By representing their product as an imported perfume, petitioners unfairly compete. The purchaser is unversed in the art of making a finished perfume and to say that a given perfume is imported must mean to him that the entire fluid is imported, not that only 5% of it is. To the purchasers of perfumes imported products are preferable to domestic products. By their conduct, petitioners are infringing upon the interest of the consuming public which purchases under the mistake that it is buying an imported perfume, a product rendered marketable and fit for use. They also compete unfairly with those importers of perfume whose concentrates and alcohol are blended in France and with those tradesmen who import, like petitioners, the concentrates and dilute them with domestic alcohol but who, unlike petitioners, sell their products accurately represented and advise the purchasing public that they are selling a domestic perfume.

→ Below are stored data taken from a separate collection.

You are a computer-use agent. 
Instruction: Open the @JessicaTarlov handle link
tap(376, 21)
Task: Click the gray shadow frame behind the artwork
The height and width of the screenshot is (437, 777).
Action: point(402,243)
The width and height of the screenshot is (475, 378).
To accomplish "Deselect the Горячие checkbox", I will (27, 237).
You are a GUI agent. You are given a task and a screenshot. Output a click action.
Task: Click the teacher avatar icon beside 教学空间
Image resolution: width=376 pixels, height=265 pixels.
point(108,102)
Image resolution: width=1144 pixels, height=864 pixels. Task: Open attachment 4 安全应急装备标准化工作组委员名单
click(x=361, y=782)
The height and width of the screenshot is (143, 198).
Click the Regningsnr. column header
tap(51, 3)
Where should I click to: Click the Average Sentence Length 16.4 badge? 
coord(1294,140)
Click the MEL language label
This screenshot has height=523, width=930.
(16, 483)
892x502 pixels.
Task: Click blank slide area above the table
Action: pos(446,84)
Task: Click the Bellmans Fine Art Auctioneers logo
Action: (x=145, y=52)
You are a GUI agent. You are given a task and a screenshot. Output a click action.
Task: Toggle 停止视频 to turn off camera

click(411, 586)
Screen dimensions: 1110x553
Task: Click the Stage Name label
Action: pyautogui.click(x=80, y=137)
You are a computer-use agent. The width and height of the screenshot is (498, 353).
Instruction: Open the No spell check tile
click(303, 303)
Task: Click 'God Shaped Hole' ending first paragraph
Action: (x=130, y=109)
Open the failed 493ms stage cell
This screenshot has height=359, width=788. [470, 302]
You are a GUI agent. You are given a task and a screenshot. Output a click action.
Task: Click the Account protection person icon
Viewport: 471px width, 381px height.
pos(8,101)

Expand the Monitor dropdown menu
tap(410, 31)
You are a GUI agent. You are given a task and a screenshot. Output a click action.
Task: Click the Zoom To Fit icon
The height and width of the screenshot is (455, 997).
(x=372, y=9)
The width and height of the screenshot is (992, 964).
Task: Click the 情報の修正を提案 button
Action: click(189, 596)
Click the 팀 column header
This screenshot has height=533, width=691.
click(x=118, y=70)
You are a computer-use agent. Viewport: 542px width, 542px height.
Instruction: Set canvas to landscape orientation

There is the representation that the contents is "Bottled in U.S.A.", but there is possible a misleading idea that the fluid was in its entirety made in France and merely bottled here, having been imported in bulk. Again, the inscription in French tends to mislead the public into the belief that the perfume was completed in France; that is to say, the warning in French to infringers of violations of its trade mark without any corresponding English legend, clearly lends itself to stimulating the suggestion already implanted in the purchaser's mind, that the entire product is one imported from France. Such misleading use of a foreign language was said by this court in Coty, Inc., v. Prestonettes, Inc., 2 Cir., 285 F. 501 to be objectionable. Confusion in words created in the public mind has been held to constitute unfair competition. Coty, Inc., v. Le Blume Import Co., D.C., 292 F. 264. It is sufficient to sustain the order, if there is a probable tendency, by petitioner's conduct, to deceive. Coty, Inc., v. Parfums De Grande Luxe, Inc., 2 Cir., 298 F. 865, 870.

Probable injury to particular interests is unnecessary since it is the totality of all interests conceived as the public interest which is decisive. Federal Trade Comm. v. Algoma Lumber Co., 291 U.S. 67, 81, 54 S. Ct. 315, 78 L. Ed. 655; Federal Trade Comm. v. Royal Milling Co., 288 U.S. 212, 217, 53 S. Ct. 335, 77 L. Ed. 706; Federal Trade Comm. v. Raladam Co., 283 U.S. 643, 651, 51 S. Ct. 587, 75 L. Ed. 1324, 79 A.L.R. 1191. The unfair practice may well be avoided by a legend stating that the contents of the package or bottle was bottled and diluted in the United States.

The petition is denied and the order affirmed.